Render the rows in the stretch from the line containing "Given: Select the person icon for 个人中心" through the line containing "Looking at the screenshot, I should point(743,366)." as a JSON list of strings, with one string per line and blank lines omitted.

=== RECORDS PROVIDED ===

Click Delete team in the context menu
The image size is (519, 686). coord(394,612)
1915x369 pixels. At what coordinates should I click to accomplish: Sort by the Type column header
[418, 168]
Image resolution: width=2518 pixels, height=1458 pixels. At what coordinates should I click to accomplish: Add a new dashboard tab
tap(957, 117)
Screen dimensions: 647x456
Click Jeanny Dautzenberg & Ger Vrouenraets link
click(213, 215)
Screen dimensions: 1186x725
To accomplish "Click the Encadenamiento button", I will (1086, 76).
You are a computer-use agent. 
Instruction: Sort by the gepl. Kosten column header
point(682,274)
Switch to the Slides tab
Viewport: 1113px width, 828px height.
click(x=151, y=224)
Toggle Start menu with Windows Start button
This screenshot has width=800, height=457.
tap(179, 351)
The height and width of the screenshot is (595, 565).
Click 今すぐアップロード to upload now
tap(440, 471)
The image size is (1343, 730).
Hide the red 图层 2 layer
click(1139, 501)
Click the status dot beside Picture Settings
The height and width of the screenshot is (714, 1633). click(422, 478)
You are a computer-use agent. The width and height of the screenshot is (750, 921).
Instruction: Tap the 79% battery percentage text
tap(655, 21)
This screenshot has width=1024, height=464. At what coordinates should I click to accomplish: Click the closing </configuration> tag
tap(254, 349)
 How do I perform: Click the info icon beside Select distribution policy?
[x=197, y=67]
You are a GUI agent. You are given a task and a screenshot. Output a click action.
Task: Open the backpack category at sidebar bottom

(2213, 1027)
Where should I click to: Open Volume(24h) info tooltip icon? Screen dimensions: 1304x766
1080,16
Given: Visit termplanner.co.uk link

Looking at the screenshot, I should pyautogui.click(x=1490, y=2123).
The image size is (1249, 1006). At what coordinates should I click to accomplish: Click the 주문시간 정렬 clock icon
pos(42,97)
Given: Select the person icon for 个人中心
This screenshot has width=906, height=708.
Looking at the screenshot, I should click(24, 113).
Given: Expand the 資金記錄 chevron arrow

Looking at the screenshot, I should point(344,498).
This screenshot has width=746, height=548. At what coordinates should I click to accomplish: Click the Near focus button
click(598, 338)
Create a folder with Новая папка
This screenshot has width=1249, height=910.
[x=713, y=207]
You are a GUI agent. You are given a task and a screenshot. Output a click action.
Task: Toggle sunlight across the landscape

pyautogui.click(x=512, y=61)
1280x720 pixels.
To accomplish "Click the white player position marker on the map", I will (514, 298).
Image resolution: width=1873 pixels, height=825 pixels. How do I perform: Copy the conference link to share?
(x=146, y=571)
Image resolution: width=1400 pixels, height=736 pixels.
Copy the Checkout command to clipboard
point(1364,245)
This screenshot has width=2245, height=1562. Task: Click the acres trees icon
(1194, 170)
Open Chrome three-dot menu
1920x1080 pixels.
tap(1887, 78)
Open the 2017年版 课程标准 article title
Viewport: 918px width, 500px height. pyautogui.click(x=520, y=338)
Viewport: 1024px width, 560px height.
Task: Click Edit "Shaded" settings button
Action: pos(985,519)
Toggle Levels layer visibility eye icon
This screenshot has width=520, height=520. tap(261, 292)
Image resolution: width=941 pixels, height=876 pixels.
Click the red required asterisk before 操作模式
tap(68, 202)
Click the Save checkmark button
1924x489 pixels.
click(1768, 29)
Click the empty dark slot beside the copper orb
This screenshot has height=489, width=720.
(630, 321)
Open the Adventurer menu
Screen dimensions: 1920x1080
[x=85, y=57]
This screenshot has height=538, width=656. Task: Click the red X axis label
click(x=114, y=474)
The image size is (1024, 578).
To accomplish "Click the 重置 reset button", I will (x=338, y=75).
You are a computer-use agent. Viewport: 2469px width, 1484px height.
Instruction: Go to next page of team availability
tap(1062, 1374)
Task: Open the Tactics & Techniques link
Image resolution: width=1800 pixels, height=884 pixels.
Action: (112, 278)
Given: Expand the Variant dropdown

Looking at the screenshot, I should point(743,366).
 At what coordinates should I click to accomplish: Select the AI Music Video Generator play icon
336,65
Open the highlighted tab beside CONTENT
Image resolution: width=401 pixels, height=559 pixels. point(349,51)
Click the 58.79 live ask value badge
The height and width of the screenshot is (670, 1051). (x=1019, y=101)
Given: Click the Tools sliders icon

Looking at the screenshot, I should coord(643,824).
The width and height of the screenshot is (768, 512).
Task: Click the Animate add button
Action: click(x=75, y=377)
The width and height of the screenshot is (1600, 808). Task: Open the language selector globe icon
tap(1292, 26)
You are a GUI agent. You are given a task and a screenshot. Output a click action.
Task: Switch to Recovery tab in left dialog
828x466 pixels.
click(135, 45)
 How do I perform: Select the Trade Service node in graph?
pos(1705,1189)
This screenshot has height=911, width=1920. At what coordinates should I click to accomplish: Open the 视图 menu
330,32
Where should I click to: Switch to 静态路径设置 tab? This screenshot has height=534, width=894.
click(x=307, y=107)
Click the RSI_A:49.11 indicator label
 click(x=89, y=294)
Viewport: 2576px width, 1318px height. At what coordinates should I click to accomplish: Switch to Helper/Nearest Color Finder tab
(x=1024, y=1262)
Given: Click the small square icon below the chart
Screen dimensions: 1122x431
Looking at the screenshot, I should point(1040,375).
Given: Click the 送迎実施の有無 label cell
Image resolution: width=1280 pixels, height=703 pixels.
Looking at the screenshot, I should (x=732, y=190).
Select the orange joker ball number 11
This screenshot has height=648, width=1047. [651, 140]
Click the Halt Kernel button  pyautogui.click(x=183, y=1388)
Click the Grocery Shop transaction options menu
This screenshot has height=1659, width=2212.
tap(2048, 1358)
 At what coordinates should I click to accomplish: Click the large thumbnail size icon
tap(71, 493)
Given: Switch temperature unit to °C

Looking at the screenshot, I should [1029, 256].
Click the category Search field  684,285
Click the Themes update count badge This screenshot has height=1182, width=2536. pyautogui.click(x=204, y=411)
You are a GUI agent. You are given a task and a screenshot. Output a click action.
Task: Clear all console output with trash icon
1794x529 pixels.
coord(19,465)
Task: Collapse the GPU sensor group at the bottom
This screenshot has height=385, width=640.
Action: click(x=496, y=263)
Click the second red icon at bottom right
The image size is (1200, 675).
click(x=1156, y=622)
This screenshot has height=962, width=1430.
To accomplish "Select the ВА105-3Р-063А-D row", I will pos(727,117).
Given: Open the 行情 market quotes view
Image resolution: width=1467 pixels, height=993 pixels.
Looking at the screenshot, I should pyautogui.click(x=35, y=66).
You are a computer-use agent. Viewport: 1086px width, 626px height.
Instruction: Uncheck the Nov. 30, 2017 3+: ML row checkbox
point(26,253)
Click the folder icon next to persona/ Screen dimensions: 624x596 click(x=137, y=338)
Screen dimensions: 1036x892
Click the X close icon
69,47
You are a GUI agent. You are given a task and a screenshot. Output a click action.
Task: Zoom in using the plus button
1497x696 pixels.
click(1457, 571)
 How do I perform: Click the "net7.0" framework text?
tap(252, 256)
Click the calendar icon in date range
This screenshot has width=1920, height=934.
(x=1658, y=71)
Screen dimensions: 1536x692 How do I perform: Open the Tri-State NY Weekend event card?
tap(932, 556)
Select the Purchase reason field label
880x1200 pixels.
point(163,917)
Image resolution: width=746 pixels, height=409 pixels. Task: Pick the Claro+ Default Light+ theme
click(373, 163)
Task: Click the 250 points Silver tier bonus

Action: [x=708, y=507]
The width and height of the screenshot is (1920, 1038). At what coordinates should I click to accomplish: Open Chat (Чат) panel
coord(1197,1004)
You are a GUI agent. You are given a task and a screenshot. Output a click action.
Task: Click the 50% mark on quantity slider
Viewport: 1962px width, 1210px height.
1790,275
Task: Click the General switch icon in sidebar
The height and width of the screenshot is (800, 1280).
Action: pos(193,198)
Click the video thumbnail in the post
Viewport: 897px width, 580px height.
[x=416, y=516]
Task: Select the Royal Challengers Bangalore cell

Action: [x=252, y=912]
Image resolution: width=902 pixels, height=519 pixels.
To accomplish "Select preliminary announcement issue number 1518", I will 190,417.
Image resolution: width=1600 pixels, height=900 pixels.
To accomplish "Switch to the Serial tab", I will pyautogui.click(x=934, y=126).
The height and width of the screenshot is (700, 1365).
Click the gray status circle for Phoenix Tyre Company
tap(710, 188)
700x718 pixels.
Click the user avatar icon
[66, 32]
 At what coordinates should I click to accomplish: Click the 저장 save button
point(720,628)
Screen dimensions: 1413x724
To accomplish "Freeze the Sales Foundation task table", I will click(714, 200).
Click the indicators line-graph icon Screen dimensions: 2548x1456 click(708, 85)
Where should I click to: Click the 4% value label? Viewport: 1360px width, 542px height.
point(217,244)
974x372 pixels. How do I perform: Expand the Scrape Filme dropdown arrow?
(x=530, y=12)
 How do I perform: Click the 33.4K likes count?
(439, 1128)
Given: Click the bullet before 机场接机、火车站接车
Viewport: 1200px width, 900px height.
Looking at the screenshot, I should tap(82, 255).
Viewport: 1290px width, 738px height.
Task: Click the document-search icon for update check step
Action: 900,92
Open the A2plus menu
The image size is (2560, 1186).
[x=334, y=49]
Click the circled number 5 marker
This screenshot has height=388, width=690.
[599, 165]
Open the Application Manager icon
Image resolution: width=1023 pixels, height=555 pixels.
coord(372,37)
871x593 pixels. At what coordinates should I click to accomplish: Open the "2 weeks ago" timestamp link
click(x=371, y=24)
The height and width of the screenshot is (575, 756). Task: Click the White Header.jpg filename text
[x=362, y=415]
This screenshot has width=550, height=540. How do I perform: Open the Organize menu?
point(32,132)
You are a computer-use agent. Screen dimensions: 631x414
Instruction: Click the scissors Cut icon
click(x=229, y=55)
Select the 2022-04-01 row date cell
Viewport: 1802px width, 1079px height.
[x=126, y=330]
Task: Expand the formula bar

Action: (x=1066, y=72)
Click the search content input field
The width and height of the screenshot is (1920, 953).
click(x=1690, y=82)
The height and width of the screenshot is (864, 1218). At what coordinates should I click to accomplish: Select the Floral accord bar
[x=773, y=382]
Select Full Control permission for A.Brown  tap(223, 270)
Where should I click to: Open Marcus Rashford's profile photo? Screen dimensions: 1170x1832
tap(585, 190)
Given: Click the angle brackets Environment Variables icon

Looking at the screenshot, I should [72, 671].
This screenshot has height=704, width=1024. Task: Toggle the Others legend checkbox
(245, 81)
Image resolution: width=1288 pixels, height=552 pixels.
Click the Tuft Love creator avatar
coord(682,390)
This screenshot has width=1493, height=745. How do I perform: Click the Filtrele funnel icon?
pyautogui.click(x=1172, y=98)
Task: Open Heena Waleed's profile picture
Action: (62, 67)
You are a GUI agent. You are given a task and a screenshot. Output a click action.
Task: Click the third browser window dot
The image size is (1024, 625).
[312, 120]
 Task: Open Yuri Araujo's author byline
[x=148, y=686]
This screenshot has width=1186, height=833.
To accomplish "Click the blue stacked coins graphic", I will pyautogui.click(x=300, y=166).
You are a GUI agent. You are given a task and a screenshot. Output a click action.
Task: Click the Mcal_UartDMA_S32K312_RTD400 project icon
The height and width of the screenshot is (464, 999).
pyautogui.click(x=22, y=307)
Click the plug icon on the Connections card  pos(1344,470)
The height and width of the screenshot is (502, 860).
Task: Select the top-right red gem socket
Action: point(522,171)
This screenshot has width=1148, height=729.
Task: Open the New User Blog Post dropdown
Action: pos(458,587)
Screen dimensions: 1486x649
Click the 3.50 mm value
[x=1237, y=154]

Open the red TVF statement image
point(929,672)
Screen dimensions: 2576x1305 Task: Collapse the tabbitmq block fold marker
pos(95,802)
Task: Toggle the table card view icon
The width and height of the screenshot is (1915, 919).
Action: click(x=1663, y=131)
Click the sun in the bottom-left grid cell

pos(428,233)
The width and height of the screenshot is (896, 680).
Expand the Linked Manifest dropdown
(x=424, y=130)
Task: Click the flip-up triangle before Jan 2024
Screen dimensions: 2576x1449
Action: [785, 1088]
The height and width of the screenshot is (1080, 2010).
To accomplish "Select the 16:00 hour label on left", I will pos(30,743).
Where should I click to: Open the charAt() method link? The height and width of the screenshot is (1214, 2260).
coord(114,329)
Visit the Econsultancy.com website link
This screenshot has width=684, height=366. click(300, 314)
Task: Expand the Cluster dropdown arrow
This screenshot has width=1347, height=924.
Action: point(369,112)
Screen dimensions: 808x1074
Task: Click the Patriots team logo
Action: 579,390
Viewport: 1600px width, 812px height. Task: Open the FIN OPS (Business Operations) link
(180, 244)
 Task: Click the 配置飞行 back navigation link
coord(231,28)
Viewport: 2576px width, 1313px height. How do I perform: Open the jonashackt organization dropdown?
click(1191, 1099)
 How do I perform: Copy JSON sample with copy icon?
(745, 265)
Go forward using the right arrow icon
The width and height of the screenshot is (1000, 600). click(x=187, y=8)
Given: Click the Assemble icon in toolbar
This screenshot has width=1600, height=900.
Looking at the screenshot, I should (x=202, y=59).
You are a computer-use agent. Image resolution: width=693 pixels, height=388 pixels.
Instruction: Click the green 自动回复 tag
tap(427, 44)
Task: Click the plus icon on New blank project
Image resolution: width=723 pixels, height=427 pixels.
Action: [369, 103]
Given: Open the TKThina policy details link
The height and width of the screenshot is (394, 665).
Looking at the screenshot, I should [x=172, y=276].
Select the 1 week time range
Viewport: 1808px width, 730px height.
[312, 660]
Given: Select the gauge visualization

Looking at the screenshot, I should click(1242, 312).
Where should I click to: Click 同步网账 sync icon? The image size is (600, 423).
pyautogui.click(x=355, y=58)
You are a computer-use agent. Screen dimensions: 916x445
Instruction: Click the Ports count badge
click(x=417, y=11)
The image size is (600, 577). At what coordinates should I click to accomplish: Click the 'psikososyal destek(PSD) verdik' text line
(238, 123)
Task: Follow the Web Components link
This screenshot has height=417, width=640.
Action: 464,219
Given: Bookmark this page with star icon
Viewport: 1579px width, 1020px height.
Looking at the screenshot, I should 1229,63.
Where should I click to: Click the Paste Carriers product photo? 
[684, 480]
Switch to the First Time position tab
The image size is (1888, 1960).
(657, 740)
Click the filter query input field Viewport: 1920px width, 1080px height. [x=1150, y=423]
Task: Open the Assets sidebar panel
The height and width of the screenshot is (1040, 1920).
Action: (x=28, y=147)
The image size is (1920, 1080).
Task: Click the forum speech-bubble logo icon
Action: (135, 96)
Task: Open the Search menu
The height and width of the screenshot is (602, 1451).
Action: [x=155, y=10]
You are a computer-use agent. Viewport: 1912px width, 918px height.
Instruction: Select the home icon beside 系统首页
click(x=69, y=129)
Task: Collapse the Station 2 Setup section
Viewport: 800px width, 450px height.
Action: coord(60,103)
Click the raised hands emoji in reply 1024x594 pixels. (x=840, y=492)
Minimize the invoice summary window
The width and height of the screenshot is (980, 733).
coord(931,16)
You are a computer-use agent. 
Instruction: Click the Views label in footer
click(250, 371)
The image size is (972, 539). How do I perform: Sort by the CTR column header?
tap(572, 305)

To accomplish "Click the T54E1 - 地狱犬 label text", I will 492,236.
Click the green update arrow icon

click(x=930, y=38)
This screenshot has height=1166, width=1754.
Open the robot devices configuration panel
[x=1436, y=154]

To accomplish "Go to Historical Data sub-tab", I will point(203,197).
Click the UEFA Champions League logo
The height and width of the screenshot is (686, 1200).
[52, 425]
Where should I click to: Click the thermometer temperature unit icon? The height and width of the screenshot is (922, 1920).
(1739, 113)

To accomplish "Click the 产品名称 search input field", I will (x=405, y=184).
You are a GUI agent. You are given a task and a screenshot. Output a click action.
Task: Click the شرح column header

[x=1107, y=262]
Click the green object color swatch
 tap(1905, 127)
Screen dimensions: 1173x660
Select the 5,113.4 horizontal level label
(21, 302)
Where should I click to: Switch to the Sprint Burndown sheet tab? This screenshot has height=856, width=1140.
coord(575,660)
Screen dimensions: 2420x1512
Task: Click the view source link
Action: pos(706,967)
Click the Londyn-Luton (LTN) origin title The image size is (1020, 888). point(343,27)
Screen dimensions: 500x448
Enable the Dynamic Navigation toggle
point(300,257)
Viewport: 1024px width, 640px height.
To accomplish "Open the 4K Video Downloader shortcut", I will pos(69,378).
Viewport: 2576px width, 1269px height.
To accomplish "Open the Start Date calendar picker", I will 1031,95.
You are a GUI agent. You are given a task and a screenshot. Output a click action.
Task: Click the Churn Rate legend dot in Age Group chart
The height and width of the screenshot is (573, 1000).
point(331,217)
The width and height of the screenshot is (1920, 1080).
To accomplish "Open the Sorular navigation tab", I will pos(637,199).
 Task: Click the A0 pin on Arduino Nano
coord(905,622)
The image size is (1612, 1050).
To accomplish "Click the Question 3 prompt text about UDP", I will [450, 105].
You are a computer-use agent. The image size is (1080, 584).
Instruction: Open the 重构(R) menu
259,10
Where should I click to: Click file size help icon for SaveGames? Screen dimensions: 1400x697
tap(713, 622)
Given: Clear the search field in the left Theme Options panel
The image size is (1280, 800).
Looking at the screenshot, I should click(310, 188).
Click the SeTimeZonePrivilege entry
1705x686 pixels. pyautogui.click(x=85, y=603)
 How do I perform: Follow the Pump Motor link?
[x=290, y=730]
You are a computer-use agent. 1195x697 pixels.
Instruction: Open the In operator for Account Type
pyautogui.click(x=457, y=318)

===

» RESULT BELOW:
[
  "Given: Select the person icon for 个人中心",
  "This screenshot has width=906, height=708.",
  "Looking at the screenshot, I should click(24, 113).",
  "Given: Expand the 資金記錄 chevron arrow",
  "Looking at the screenshot, I should point(344,498).",
  "This screenshot has width=746, height=548. At what coordinates should I click to accomplish: Click the Near focus button",
  "click(598, 338)",
  "Create a folder with Новая папка",
  "This screenshot has width=1249, height=910.",
  "[x=713, y=207]",
  "You are a GUI agent. You are given a task and a screenshot. Output a click action.",
  "Task: Toggle sunlight across the landscape",
  "pyautogui.click(x=512, y=61)",
  "1280x720 pixels.",
  "To accomplish \"Click the white player position marker on the map\", I will (514, 298).",
  "Image resolution: width=1873 pixels, height=825 pixels. How do I perform: Copy the conference link to share?",
  "(x=146, y=571)",
  "Image resolution: width=1400 pixels, height=736 pixels.",
  "Copy the Checkout command to clipboard",
  "point(1364,245)",
  "This screenshot has width=2245, height=1562. Task: Click the acres trees icon",
  "(1194, 170)",
  "Open Chrome three-dot menu",
  "1920x1080 pixels.",
  "tap(1887, 78)",
  "Open the 2017年版 课程标准 article title",
  "Viewport: 918px width, 500px height. pyautogui.click(x=520, y=338)",
  "Viewport: 1024px width, 560px height.",
  "Task: Click Edit \"Shaded\" settings button",
  "Action: pos(985,519)",
  "Toggle Levels layer visibility eye icon",
  "This screenshot has width=520, height=520. tap(261, 292)",
  "Image resolution: width=941 pixels, height=876 pixels.",
  "Click the red required asterisk before 操作模式",
  "tap(68, 202)",
  "Click the Save checkmark button",
  "1924x489 pixels.",
  "click(1768, 29)",
  "Click the empty dark slot beside the copper orb",
  "This screenshot has height=489, width=720.",
  "(630, 321)",
  "Open the Adventurer menu",
  "Screen dimensions: 1920x1080",
  "[x=85, y=57]",
  "This screenshot has height=538, width=656. Task: Click the red X axis label",
  "click(x=114, y=474)",
  "The image size is (1024, 578).",
  "To accomplish \"Click the 重置 reset button\", I will (x=338, y=75).",
  "You are a computer-use agent. Viewport: 2469px width, 1484px height.",
  "Instruction: Go to next page of team availability",
  "tap(1062, 1374)",
  "Task: Open the Tactics & Techniques link",
  "Image resolution: width=1800 pixels, height=884 pixels.",
  "Action: (112, 278)",
  "Given: Expand the Variant dropdown",
  "Looking at the screenshot, I should point(743,366)."
]